Merger will decrease airline competition

Congressional leaders have understandably shown concern about United Airlines’ proposed acquisition of U.S. Airways, combining the first and sixth largest airlines. Minnesota legislators particularly fear an eventual merger would inspire other airlines — specifically Northwest — to do likewise. Although the airline industry seems competitive compared with other industries, any further consolidation of the industry would significantly damage consumer choice, quality and pocketbooks. The Justice Department must hinder United’s proposal to ensure that Congressional deregulation in 1978 continues to support competition in the skies.
When United officials confirmed in May that they had been discussing the merger, competitors, legislators and business insiders understood the $11.6 billion merger’s implications. Now, at least three other major airlines have confirmed ongoing talks of mergers with smaller companies. Some airline analysts say consolidation is the only way the industry can grow. Others think airlines are simply hoping to frighten antitrust regulators in Washington, indicating that if one major airline merges, the remaining leaders will have to follow.
Canada Air acquired Canadian Airlines last year, giving the combined company control of 80 percent of Canada’s airways. Despite antitrust admonitions by many Canadian officials, the government allowed the merger to take place, leading to diminished customer service, anti-competitive practices and overbooked flights. U.S. fliers would likely witness similar consequences from airline consolidation.
The top three airlines — United Airlines, American Airlines and Delta — now control 56 percent of U.S. traffic. Potential mergers could bring their dominance to 85 percent of the market. Currently, the major airlines squash upstart airline competition through hub dominance and by using nefarious pricing tactics. The Justice Department filed a lawsuit against American Airlines in May 1999, alleging the company cut fares whenever a small airline attempted to compete, only to raise the fares when the new entrants left.
Small airlines already encounter incredible barriers when trying to enter the industry. Further consolidation would make low-cost alternatives to the big airlines all but extinct. Sun Country Airlines has accused Northwest — which controls nearly 80 percent of Twin Cities air travel — of predatory pricing and monopolistic conduct. Formerly a charter carrier, Sun Country began competing directly with Northwest for routine flights last April and has faced difficulties obtaining gates at some airports.

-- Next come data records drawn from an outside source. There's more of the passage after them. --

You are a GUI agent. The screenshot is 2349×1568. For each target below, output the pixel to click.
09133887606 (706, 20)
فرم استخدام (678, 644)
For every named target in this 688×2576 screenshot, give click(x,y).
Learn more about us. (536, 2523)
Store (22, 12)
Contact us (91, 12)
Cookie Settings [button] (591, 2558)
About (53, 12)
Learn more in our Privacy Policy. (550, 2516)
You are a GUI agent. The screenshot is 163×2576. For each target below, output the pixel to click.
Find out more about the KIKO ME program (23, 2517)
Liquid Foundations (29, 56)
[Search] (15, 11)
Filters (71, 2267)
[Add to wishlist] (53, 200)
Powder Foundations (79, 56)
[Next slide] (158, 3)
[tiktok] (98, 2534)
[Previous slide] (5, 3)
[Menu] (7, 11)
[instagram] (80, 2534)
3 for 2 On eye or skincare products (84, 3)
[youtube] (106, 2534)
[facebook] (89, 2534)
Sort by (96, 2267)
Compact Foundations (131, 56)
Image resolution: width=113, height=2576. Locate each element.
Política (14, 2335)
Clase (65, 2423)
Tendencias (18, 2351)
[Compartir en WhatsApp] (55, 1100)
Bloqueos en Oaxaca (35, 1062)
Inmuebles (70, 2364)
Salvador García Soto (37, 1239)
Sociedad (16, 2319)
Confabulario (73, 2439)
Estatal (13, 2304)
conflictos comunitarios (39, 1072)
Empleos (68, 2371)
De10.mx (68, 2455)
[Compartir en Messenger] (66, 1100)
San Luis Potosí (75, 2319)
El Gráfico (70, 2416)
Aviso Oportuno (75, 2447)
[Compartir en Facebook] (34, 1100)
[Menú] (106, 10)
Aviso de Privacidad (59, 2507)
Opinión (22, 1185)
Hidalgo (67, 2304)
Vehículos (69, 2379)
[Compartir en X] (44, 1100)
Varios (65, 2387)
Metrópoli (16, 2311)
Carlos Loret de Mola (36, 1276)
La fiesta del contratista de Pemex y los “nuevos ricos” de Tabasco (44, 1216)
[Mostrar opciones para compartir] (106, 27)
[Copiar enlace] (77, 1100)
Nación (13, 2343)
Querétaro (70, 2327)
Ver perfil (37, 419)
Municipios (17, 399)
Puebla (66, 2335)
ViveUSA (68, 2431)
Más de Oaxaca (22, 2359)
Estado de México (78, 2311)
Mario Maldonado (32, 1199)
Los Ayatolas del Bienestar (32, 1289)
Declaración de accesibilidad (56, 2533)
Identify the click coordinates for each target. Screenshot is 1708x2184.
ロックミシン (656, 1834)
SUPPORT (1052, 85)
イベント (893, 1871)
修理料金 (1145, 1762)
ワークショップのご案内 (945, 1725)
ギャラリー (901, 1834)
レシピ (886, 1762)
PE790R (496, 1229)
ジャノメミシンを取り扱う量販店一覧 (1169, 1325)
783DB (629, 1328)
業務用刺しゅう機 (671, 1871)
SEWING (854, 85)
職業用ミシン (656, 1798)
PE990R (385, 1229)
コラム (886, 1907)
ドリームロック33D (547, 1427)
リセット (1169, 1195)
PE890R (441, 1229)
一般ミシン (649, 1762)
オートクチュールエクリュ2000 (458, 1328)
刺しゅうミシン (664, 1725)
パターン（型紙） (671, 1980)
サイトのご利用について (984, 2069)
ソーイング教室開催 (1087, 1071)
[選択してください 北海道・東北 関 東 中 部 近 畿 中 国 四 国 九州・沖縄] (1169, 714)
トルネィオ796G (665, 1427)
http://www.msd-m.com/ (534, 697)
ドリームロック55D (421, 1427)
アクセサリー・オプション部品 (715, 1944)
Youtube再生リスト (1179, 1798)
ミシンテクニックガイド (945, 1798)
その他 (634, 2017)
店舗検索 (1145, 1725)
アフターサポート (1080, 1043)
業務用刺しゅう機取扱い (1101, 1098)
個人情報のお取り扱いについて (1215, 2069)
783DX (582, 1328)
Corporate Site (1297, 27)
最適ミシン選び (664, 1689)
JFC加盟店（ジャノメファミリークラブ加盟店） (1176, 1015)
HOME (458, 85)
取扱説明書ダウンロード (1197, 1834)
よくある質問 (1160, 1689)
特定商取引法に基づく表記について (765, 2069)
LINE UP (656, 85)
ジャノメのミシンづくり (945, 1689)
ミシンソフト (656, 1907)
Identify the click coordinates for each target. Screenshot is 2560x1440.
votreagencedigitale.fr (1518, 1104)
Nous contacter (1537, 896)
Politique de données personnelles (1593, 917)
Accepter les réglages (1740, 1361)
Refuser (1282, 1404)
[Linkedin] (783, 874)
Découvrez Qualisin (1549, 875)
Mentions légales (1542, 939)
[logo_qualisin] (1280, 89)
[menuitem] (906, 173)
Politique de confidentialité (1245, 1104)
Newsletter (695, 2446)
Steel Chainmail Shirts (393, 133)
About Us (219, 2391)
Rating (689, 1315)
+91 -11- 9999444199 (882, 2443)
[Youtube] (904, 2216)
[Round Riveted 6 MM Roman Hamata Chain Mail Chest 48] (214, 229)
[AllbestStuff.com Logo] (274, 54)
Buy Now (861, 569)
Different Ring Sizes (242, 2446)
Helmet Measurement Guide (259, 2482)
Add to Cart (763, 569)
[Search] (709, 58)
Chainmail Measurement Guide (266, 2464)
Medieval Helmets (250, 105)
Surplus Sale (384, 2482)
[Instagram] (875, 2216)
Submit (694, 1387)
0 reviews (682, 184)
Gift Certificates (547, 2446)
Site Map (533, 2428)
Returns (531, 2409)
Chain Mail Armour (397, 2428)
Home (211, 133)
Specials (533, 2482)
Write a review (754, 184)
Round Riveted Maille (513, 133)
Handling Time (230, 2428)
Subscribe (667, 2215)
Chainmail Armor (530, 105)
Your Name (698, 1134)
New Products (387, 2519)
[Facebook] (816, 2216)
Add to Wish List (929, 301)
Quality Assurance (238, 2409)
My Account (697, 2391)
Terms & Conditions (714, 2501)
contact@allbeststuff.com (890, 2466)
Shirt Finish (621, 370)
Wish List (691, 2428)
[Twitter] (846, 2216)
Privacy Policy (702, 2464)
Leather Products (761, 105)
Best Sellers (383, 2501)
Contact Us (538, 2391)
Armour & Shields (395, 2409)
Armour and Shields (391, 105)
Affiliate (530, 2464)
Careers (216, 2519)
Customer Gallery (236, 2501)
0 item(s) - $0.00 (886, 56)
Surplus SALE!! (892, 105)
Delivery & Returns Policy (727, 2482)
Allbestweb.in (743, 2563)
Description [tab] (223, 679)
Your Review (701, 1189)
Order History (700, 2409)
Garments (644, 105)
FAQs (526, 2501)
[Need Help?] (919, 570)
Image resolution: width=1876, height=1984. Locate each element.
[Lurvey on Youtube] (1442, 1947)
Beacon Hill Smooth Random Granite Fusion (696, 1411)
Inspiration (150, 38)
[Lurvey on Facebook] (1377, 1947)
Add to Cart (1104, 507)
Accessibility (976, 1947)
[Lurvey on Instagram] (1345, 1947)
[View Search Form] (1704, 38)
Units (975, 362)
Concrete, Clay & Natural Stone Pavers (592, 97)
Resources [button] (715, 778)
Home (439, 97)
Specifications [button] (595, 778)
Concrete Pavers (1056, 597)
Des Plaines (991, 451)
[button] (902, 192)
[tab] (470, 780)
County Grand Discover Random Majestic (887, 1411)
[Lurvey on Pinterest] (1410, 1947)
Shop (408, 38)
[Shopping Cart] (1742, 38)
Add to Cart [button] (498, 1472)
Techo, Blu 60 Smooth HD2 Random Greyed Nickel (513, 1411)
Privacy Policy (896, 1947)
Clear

United officials have said if they merge with U.S. Airways, the combined airline would sell 222 slots at Washington’s Reagan National Airport to a new airline to be created by one of U.S. Airways’ board members. Empty acts like this one are indicative of the airline industry’s inability to regulate itself. United did not say they would offer any of the gates to small airlines like Sun Country, an act that might have demonstrated the airline was actually concerned about increased competition, lower prices and better service.